E como falar em liberdade de imprensa se o capacitismo (preconceito contra pessoas com deficiência) está presente em todas as mídias (impressa, televisiva, radiofônica e nas plataformas digitais)? Ou se as políticas afirmativas de inserção de profissionais com deficiência nas empresas de comunicação não são cumpridas? Ou se as próprias empresas de comunicação brasileiras não cumprem as legislações garantindo acessibilidade em suas programações de TV ou jornais virtuais, por meio de legendas, audiodescrição e sites compatíveis com leitores de telas para pessoas cegas, por exemplo?

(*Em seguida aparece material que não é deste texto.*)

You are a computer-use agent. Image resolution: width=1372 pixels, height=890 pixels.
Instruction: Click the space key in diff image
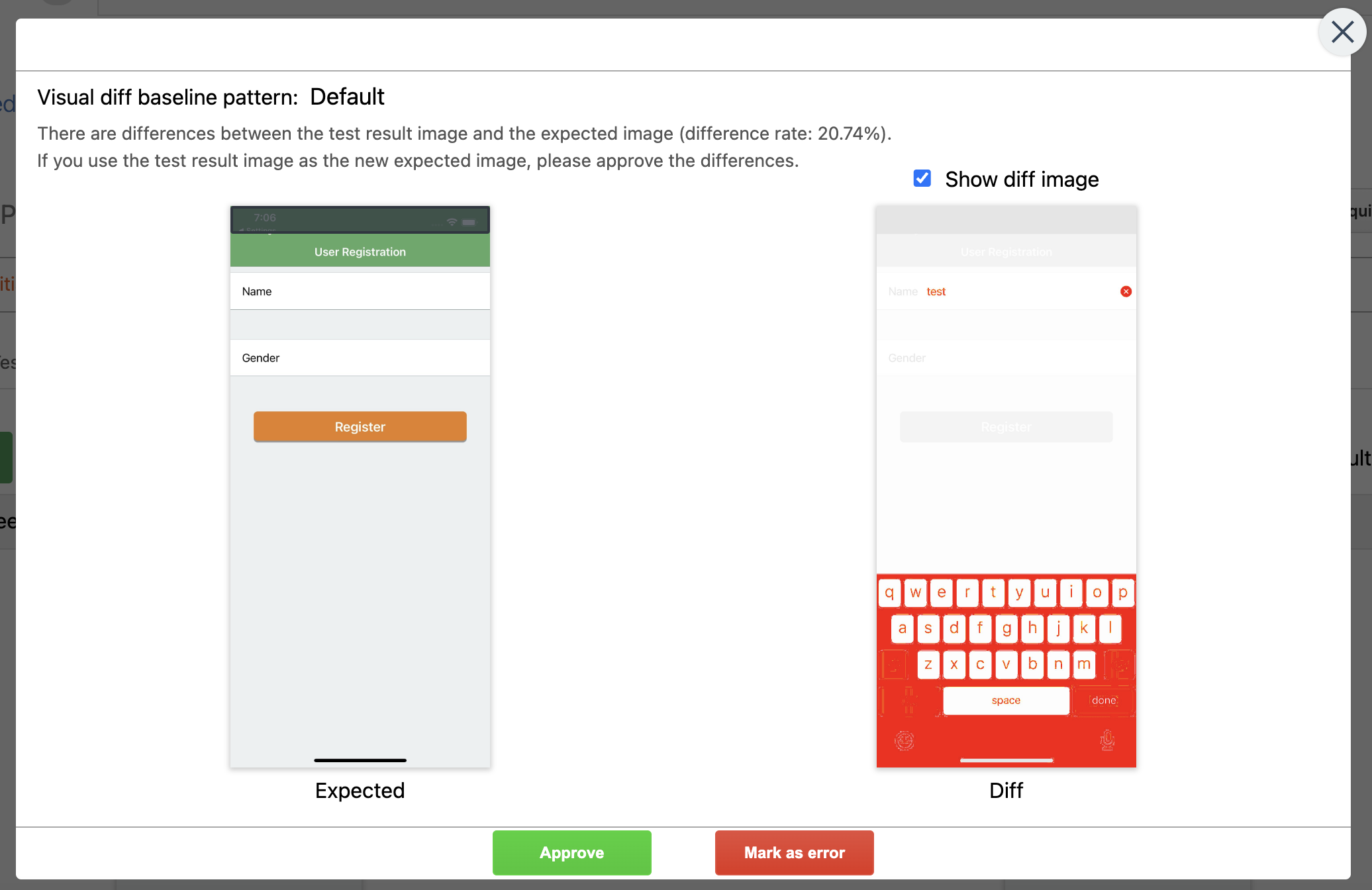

Como falar em liberdade de imprensa no Brasil, se o lema do movimento social e político das pessoas com deficiência, conhecido como “Nada sobre nós sem nós”, ainda não é uma realidade, pois jornalistas com deficiência não tem acesso o mercado de trabalho e ainda são retratados de forma piegas, assistencialistas, estigmatizada, e preconceituosa? Apesar de pouquíssimas atuações de jornalistas com deficiência nas mídias brasileiras hoje, ainda há uma necessidade constante de luta por igualdade de oportunidades, e a garantia de representatividade e lugar de fala! Infelizmente, a situação não é diferente do início da minha carreira. Lembro que quando eu comentei com amigos e familiares que tinha um sonho desde criança de ser jornalista e aparecer na TV, além de viajar o mundo para conhecer pessoas e lugares, não fui incentivada a seguir meus planos. Tudo o que falavam para mim (e eu acreditava) era que eu tinha que trabalhar sentada, atrás de uma mesa, porque seria mais fácil, devido a minha dificuldade de locomoção e aparência estética. Além disso, quando me formei em Comunicação Social em 1998, as oportunidades de conseguir emprego em redações de jornais ou revistas eram mínimas, devido à discriminação, falta de conhecimento de que existiam jornalistas com deficiência qualificados, e principalmente, devido às necessidades de acessibilidade aos locais e meios de transporte. Então, um dos caminhos que encontrei para começar minha carreira foi escrever para revistas e sites segmentados a assuntos das pessoas com deficiência, seus familiares, e algumas poucas ONGs e/ou empresas que iniciavam (muito timidamente), projetos de responsabilidade social. Porém, mesmo dentro destas redações eu encontrei muita discriminação!
O espanto, a desconfiança e principalmente, o receio de confirmar a minha participação em eventos da área social, estiveram sempre presentes durante toda a minha carreira até hoje e em 99% dos locais por onde passei. Quando eu ia realizar uma cobertura de um evento, por exemplo, realizava um cadastro prévio nas assessorias de imprensa sem avisar que eu tinha uma deficiência física. Fazia isso de propósito porque queria ver a reação das pessoas ao encontrar uma jornalista na minha condição: com 96 cm usando um par de muletas ou cadeira de rodas (a depender da extensão do local onde eu iria). Assim que eu chegava nos auditórios muitas das pessoas diziam: “Cadê a jornalista que falou que viria?” Quando eu respondia que eu era a jornalista, várias pessoas se mostravam MUITO surpresas e ficam olhando ao redor para encontrar a suposta jornalista (alta e sem deficiência) com quem havia conversado antes pelo telefone.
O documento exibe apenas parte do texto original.